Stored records
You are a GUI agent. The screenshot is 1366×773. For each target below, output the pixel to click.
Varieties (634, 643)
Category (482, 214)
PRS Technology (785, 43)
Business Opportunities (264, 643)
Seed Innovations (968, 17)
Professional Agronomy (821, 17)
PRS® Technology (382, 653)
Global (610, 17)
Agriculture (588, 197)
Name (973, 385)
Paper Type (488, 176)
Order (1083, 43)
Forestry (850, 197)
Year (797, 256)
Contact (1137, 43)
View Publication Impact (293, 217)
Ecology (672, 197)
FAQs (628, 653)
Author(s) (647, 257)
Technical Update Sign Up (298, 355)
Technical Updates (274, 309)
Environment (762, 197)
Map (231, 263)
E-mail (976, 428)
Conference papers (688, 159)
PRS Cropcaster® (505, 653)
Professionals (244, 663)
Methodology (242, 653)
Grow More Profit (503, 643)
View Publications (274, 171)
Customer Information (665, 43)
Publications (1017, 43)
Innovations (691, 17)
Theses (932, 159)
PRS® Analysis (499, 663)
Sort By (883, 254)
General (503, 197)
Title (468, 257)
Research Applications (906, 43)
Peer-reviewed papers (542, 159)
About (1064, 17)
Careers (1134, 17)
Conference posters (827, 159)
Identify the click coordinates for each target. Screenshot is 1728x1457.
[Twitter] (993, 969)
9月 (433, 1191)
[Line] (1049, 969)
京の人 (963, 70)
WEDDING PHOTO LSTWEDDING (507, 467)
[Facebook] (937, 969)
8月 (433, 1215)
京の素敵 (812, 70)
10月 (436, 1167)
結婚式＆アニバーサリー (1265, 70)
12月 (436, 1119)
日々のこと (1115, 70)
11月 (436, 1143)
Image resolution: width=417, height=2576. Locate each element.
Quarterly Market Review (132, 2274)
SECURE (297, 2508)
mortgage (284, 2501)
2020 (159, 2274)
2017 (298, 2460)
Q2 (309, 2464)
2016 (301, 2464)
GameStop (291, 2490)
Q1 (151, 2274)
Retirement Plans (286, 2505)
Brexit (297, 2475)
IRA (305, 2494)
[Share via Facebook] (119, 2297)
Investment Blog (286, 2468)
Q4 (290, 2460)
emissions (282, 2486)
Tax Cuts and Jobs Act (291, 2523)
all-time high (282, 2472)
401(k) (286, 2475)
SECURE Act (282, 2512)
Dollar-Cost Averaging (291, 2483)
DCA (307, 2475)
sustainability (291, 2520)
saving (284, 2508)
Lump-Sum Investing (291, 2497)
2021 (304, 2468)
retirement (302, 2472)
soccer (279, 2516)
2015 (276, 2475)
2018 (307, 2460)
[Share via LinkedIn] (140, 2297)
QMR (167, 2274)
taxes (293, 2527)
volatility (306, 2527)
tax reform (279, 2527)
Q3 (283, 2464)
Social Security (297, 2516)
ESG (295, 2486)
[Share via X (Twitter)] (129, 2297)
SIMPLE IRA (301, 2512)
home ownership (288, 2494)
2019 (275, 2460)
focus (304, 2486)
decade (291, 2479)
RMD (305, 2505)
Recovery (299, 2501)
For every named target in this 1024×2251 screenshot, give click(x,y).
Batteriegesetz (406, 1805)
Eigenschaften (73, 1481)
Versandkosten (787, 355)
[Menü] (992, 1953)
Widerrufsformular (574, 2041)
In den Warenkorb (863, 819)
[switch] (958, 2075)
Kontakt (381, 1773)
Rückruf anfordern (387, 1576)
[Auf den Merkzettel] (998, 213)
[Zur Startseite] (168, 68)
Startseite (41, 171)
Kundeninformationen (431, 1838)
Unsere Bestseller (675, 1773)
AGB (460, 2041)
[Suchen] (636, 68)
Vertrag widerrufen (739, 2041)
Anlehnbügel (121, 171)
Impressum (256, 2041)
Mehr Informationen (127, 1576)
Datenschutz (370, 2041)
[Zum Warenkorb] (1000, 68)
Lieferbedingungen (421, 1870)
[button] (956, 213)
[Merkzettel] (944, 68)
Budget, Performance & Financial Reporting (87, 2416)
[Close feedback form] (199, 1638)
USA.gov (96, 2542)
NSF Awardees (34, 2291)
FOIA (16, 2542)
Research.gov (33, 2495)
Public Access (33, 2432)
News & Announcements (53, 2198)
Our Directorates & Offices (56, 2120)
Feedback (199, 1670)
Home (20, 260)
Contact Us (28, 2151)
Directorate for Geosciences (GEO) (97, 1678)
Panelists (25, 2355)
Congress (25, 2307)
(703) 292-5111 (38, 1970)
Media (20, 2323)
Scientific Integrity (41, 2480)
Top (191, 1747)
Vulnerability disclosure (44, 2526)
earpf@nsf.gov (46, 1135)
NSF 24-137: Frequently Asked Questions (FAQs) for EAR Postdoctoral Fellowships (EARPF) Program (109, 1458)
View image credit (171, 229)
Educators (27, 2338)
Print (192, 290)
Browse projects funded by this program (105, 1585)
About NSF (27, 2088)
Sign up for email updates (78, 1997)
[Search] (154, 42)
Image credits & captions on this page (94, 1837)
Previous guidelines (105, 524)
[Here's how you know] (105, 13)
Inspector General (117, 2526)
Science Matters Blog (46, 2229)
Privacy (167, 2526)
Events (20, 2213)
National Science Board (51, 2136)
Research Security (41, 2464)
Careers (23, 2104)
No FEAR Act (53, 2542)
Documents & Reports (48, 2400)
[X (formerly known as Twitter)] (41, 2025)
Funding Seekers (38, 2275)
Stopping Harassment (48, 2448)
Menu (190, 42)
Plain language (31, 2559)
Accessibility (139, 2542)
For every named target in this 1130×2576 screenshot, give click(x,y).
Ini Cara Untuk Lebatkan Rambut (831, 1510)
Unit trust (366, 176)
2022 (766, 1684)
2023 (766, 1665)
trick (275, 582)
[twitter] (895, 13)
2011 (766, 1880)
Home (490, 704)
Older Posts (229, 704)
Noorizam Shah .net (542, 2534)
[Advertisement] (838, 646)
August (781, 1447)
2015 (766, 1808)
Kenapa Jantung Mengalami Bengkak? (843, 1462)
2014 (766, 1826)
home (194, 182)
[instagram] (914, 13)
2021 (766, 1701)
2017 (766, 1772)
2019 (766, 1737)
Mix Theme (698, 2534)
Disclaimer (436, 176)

**Work item:** Write the records out again. Keep every line exactly as it is.

**Answer for this exercise:**
You are a GUI agent. The screenshot is 1366×773. For each target below, output the pixel to click.
Varieties (634, 643)
Category (482, 214)
PRS Technology (785, 43)
Business Opportunities (264, 643)
Seed Innovations (968, 17)
Professional Agronomy (821, 17)
PRS® Technology (382, 653)
Global (610, 17)
Agriculture (588, 197)
Name (973, 385)
Paper Type (488, 176)
Order (1083, 43)
Forestry (850, 197)
Year (797, 256)
Contact (1137, 43)
View Publication Impact (293, 217)
Ecology (672, 197)
FAQs (628, 653)
Author(s) (647, 257)
Technical Update Sign Up (298, 355)
Technical Updates (274, 309)
Environment (762, 197)
Map (231, 263)
E-mail (976, 428)
Conference papers (688, 159)
PRS Cropcaster® (505, 653)
Professionals (244, 663)
Methodology (242, 653)
Grow More Profit (503, 643)
View Publications (274, 171)
Customer Information (665, 43)
Publications (1017, 43)
Innovations (691, 17)
Theses (932, 159)
PRS® Analysis (499, 663)
Sort By (883, 254)
General (503, 197)
Title (468, 257)
Research Applications (906, 43)
Peer-reviewed papers (542, 159)
About (1064, 17)
Careers (1134, 17)
Conference posters (827, 159)
Identify the click coordinates for each target. Screenshot is 1728x1457.
[Twitter] (993, 969)
9月 (433, 1191)
[Line] (1049, 969)
京の人 (963, 70)
WEDDING PHOTO LSTWEDDING (507, 467)
[Facebook] (937, 969)
8月 (433, 1215)
京の素敵 (812, 70)
10月 (436, 1167)
結婚式＆アニバーサリー (1265, 70)
12月 (436, 1119)
日々のこと (1115, 70)
11月 (436, 1143)
Image resolution: width=417, height=2576. Locate each element.
Quarterly Market Review (132, 2274)
SECURE (297, 2508)
mortgage (284, 2501)
2020 (159, 2274)
2017 (298, 2460)
Q2 (309, 2464)
2016 (301, 2464)
GameStop (291, 2490)
Q1 (151, 2274)
Retirement Plans (286, 2505)
Brexit (297, 2475)
IRA (305, 2494)
[Share via Facebook] (119, 2297)
Investment Blog (286, 2468)
Q4 (290, 2460)
emissions (282, 2486)
Tax Cuts and Jobs Act (291, 2523)
all-time high (282, 2472)
401(k) (286, 2475)
SECURE Act (282, 2512)
Dollar-Cost Averaging (291, 2483)
DCA (307, 2475)
sustainability (291, 2520)
saving (284, 2508)
Lump-Sum Investing (291, 2497)
2021 (304, 2468)
retirement (302, 2472)
soccer (279, 2516)
2015 (276, 2475)
2018 (307, 2460)
[Share via LinkedIn] (140, 2297)
QMR (167, 2274)
taxes (293, 2527)
volatility (306, 2527)
tax reform (279, 2527)
Q3 (283, 2464)
Social Security (297, 2516)
ESG (295, 2486)
[Share via X (Twitter)] (129, 2297)
SIMPLE IRA (301, 2512)
home ownership (288, 2494)
2019 (275, 2460)
focus (304, 2486)
decade (291, 2479)
RMD (305, 2505)
Recovery (299, 2501)
For every named target in this 1024×2251 screenshot, give click(x,y).
Batteriegesetz (406, 1805)
Eigenschaften (73, 1481)
Versandkosten (787, 355)
[Menü] (992, 1953)
Widerrufsformular (574, 2041)
In den Warenkorb (863, 819)
[switch] (958, 2075)
Kontakt (381, 1773)
Rückruf anfordern (387, 1576)
[Auf den Merkzettel] (998, 213)
[Zur Startseite] (168, 68)
Startseite (41, 171)
Kundeninformationen (431, 1838)
Unsere Bestseller (675, 1773)
AGB (460, 2041)
[Suchen] (636, 68)
Vertrag widerrufen (739, 2041)
Anlehnbügel (121, 171)
Impressum (256, 2041)
Mehr Informationen (127, 1576)
Datenschutz (370, 2041)
[Zum Warenkorb] (1000, 68)
Lieferbedingungen (421, 1870)
[button] (956, 213)
[Merkzettel] (944, 68)
Budget, Performance & Financial Reporting (87, 2416)
[Close feedback form] (199, 1638)
USA.gov (96, 2542)
NSF Awardees (34, 2291)
FOIA (16, 2542)
Research.gov (33, 2495)
Public Access (33, 2432)
News & Announcements (53, 2198)
Our Directorates & Offices (56, 2120)
Feedback (199, 1670)
Home (20, 260)
Contact Us (28, 2151)
Directorate for Geosciences (GEO) (97, 1678)
Panelists (25, 2355)
Congress (25, 2307)
(703) 292-5111 (38, 1970)
Media (20, 2323)
Scientific Integrity (41, 2480)
Top (191, 1747)
Vulnerability disclosure (44, 2526)
earpf@nsf.gov (46, 1135)
NSF 24-137: Frequently Asked Questions (FAQs) for EAR Postdoctoral Fellowships (EARPF) Program (109, 1458)
View image credit (171, 229)
Educators (27, 2338)
Print (192, 290)
Browse projects funded by this program (105, 1585)
About NSF (27, 2088)
Sign up for email updates (78, 1997)
[Search] (154, 42)
Image credits & captions on this page (94, 1837)
Previous guidelines (105, 524)
[Here's how you know] (105, 13)
Inspector General (117, 2526)
Science Matters Blog (46, 2229)
Privacy (167, 2526)
Events (20, 2213)
National Science Board (51, 2136)
Research Security (41, 2464)
Careers (23, 2104)
No FEAR Act (53, 2542)
Documents & Reports (48, 2400)
[X (formerly known as Twitter)] (41, 2025)
Funding Seekers (38, 2275)
Stopping Harassment (48, 2448)
Menu (190, 42)
Plain language (31, 2559)
Accessibility (139, 2542)
For every named target in this 1130×2576 screenshot, give click(x,y).
Ini Cara Untuk Lebatkan Rambut (831, 1510)
Unit trust (366, 176)
2022 (766, 1684)
2023 (766, 1665)
trick (275, 582)
[twitter] (895, 13)
2011 (766, 1880)
Home (490, 704)
Older Posts (229, 704)
Noorizam Shah .net (542, 2534)
[Advertisement] (838, 646)
August (781, 1447)
2015 (766, 1808)
Kenapa Jantung Mengalami Bengkak? (843, 1462)
2014 (766, 1826)
home (194, 182)
[instagram] (914, 13)
2021 (766, 1701)
2017 (766, 1772)
2019 (766, 1737)
Mix Theme (698, 2534)
Disclaimer (436, 176)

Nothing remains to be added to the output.